Do-IN Exercises for Better Health

Do-IN is a form of exercise tailored for everyone and it is for harmonious physical, mental  and spiritual development. Do-In was developed in Japan thousands of years ago. It was created to pin point and correct disorders in various organs and glands of the body to alleviate stress and tension that leads to disorders such as headaches, constipation and cramps . It is somewhat like yoga but each technique is designed to influence the electro magnetic energy of specific organs and its related partner. For instance, the stomach’s closest partner is the spleen and pancreas, therefore, whatever condition the stomach is in (whether negative or positive) will affect the energy of its related organs.

Do-In exercises involve bending or stretching the body, neck, head, arms and legs in certain ways and give various effects to the energy flow along the meridians, releasing stagnation in some areas.

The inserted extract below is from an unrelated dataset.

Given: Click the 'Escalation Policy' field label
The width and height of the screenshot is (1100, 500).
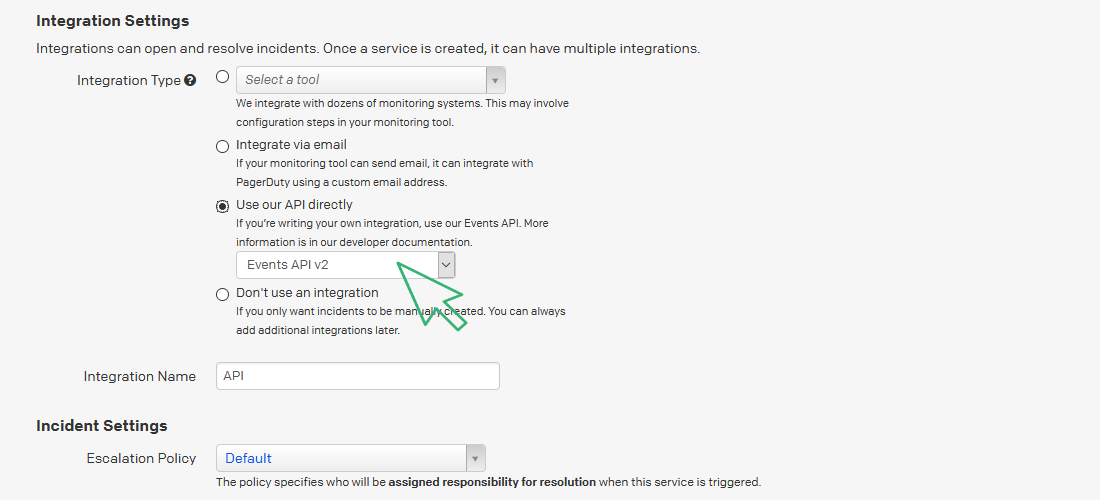Looking at the screenshot, I should point(142,459).
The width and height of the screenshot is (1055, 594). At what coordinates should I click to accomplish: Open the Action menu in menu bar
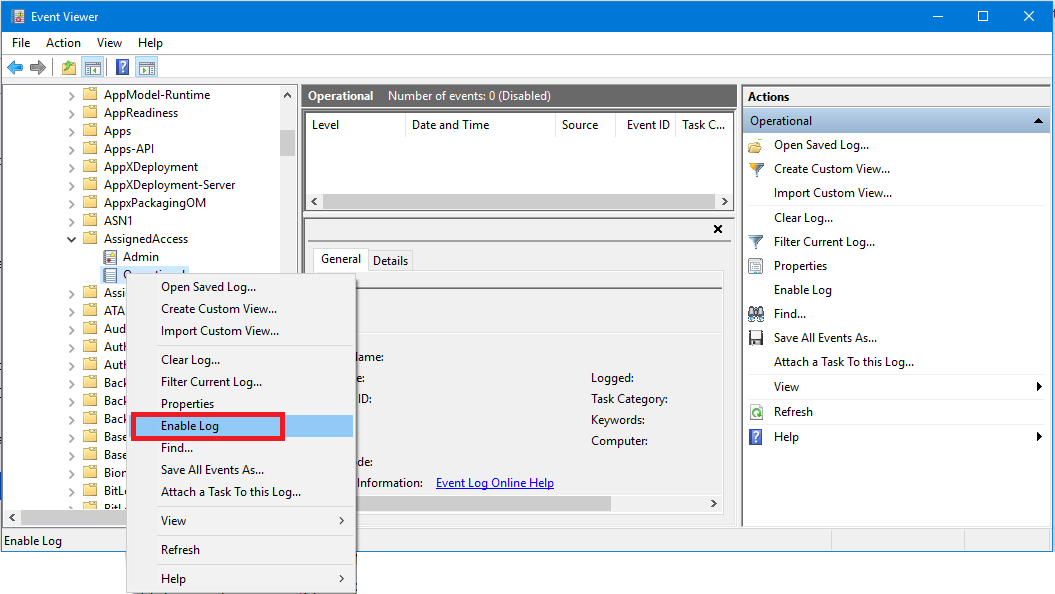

Over the next few weeks I will be providing you a series of specific Do-In techniques that will assist the body. Today, I am demonstrating applications for the stomach and spleen meridians.

Basic Stretch for Stomach and Spleen

Start with in a natural standing position with feet at one and a half times your shoulders width. Step forward with right  foot and then bend knee in an 45 degree angle, which engages the stomach meridian. The opposite leg is simultaneously stretched, while keeping  the left foot at a 90 degree angle. Be sure to keep spine straight and upper body also in a 45 degree angle.

Students Doing Basic Stretch for Stomach and Spleen

Other Stretches for  Stomach and Spleen

For this method, kneel with knees slightly apart with feet and toes stretched out. Hands are clasped and placed directly behind the neck supporting the head, with elbows at a straight angle horizontal to the body. Take a deep breath from lower abdomen and upon exhalation the upper body  is reclined in a 45 degree angle. Hold that position and repeat deep  inhalation and exhalation three to five times. It important to note that inhalation is done through the nostrils and exhalation  is done through the mouth.  After you complete this series you return to your natural position.

These stretches can be done in reps of three, five or seven times before changing to other techniques.